- Activity: Take the entries below and print, exactly, the stretch from the line containing "The width and" through the line containing "Given: Click the Ireland location value", both included.

- Material for this exercise:
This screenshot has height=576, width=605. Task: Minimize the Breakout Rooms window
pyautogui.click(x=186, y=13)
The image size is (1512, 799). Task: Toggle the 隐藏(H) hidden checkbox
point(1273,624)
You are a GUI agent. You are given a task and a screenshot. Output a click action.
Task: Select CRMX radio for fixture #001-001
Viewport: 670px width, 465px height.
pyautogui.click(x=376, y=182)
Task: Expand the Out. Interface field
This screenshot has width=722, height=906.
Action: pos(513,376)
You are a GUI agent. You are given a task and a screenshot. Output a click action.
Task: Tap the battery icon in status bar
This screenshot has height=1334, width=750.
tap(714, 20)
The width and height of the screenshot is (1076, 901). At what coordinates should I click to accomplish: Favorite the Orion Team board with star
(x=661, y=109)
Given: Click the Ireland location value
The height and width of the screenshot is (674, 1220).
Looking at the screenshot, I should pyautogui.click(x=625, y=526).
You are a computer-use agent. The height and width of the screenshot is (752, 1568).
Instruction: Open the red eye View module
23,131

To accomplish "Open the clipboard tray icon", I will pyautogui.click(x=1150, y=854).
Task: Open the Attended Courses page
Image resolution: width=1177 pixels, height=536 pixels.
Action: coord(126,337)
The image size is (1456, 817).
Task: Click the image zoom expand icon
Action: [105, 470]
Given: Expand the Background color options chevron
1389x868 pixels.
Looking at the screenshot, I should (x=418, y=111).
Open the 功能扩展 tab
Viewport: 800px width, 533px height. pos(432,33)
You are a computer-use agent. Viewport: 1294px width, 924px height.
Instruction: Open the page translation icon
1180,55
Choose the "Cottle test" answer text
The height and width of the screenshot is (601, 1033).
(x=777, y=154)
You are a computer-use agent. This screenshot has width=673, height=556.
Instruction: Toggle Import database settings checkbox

- Solution:
The width and height of the screenshot is (1076, 901). At what coordinates should I click to accomplish: Favorite the Orion Team board with star
(x=661, y=109)
Given: Click the Ireland location value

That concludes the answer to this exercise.